The Importance of reporting ALL income from information slips
Many people assume that if they fail to include an information slip with their income tax return, the Canada Revenue Agency ("CRA") will simply adjust the return to report the income and adjust the income tax accordingly.This is half correct!The other half of the equation is a little known penalty the CRA imposes for repeated failure to report income. This penalty arises when an income slip is not added in your tax return two times in a three year period.
This penalty consists of a 10% Federal, and 10% Provincial amounts. Whereas some penalties are applied against the uncalculated tax, this penalty is applied to the unreported income. If you voluntarily tell CRA about an amount you forgot to report, they may waive this penalty.

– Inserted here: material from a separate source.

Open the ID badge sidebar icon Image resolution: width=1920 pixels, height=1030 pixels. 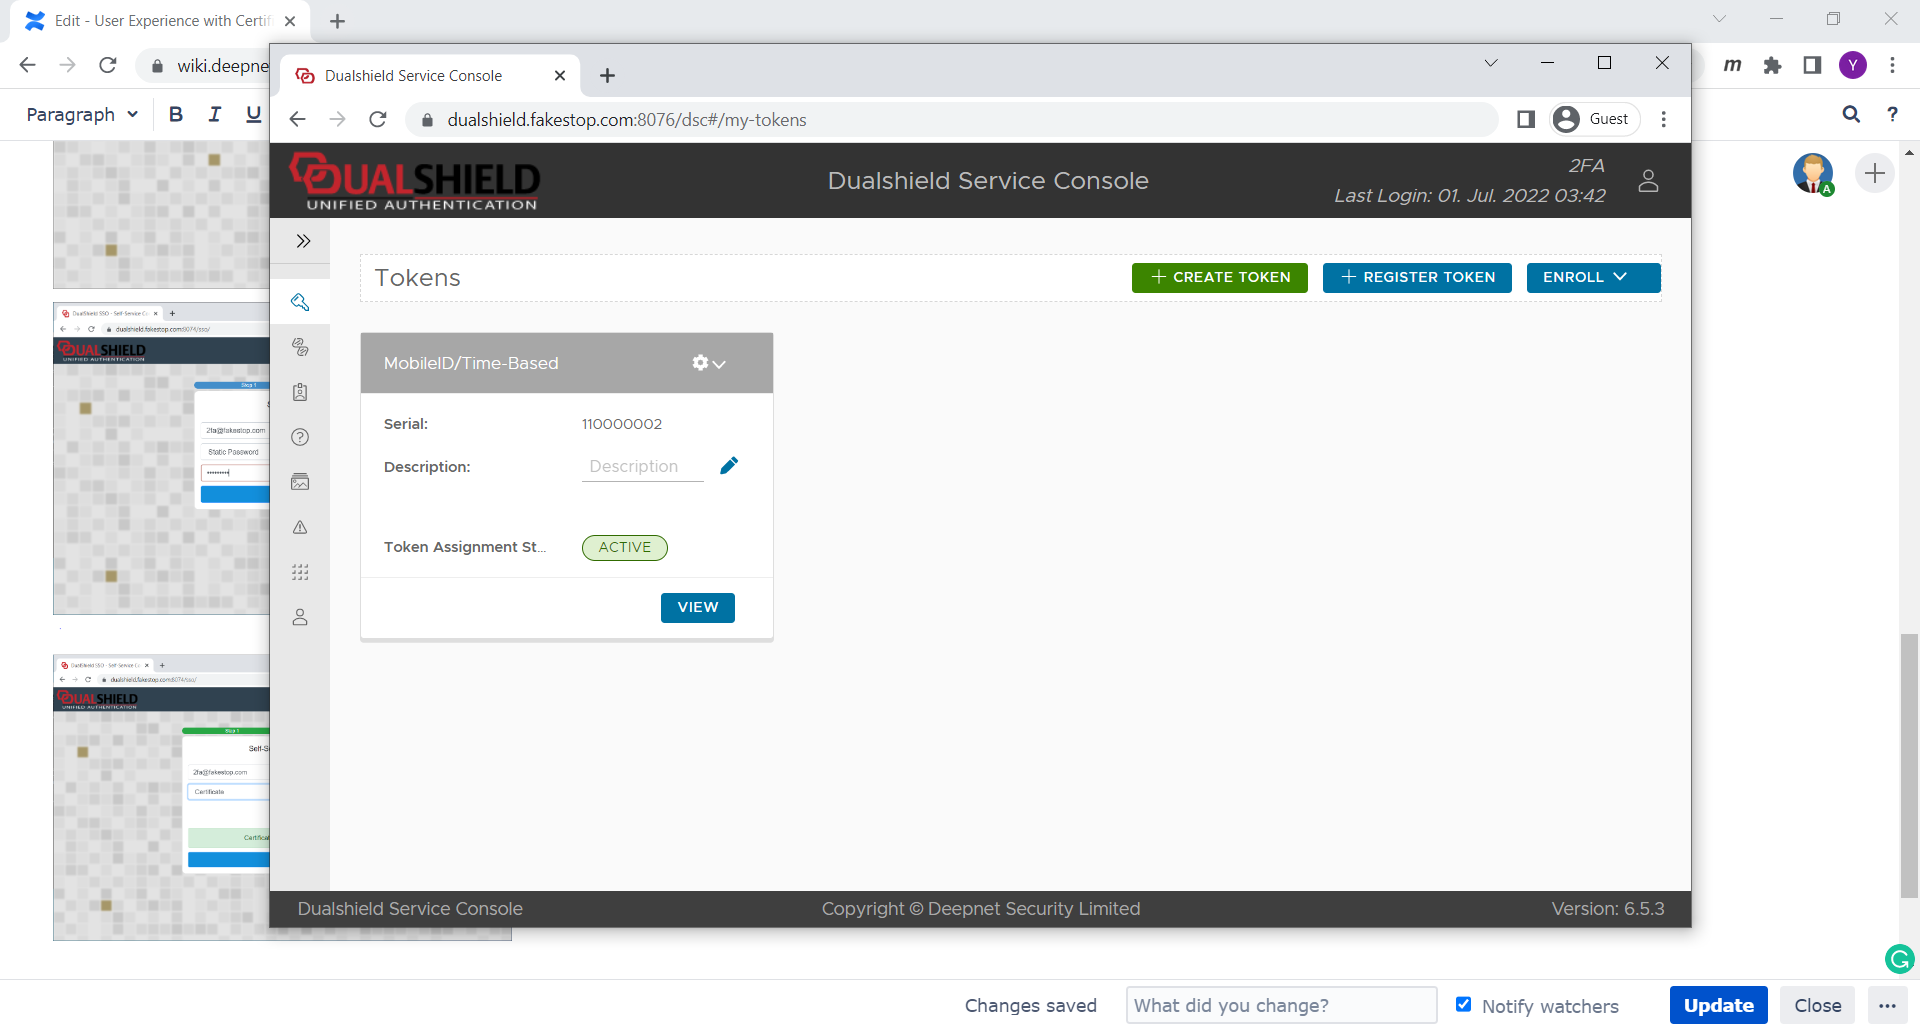300,392
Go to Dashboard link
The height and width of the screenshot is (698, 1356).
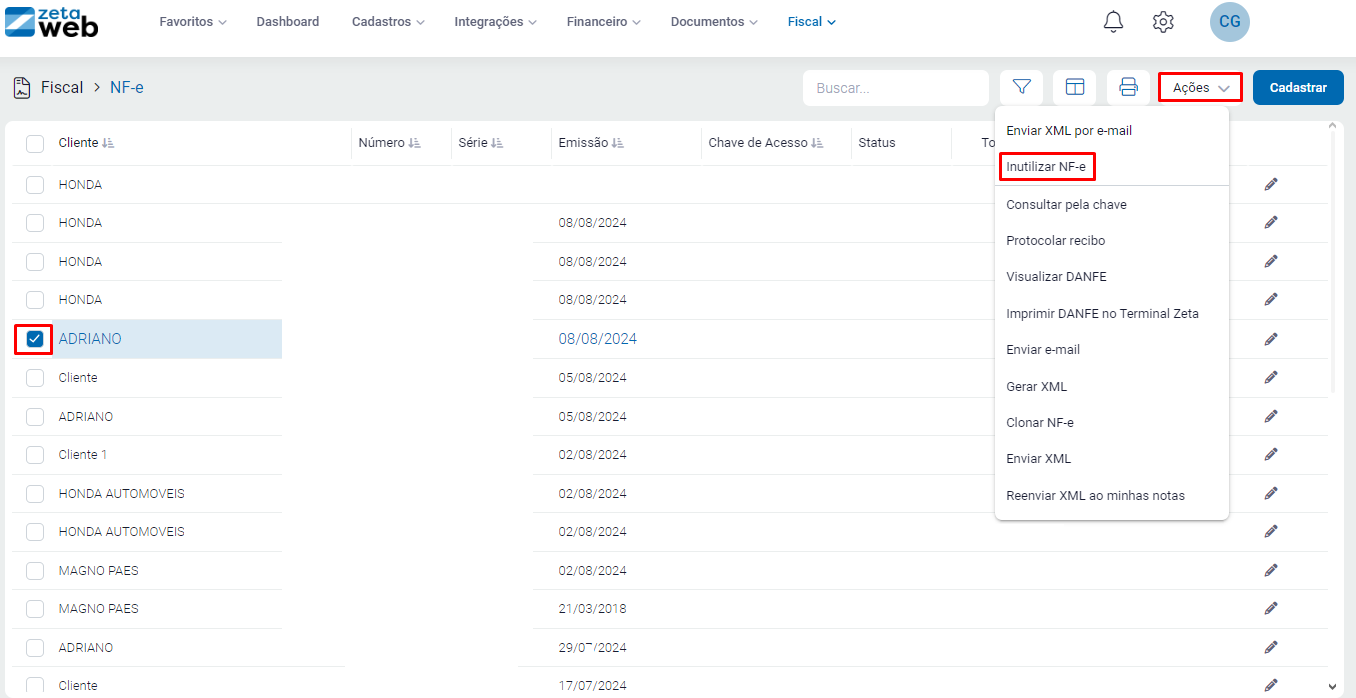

For Example, John filed his 2008 tax return early and hadn't received all of his T slips yet. After he filed, he received a T5 slip reporting $3.50 in interest income and didn't bother to request an adjustment because he thought the amount was trivial. The CRA then reassessed his return later to include the unreported income with no further issues. When John filed his tax return in 2010 however, he had forgotten about and then failed to report $2000 of RRSP monies he had withdrawn for his RRSP when he was tight for cash earlier in the year. When the CRA reassessed his 2010 return to include the unreported income, John was charged a $400.00 penalty, $200.00 Federal and $200.00 Provincial for repeated failure to report income plus interest.This effectively taxed his current income at over 60% due to his negligence in reporting $3.50 two years earlier! Another scarier way to look at it, is tax at over 10,000% on the original $3.50!
The moral of the story is that no matter how trivial, always report income included on income tax information slips.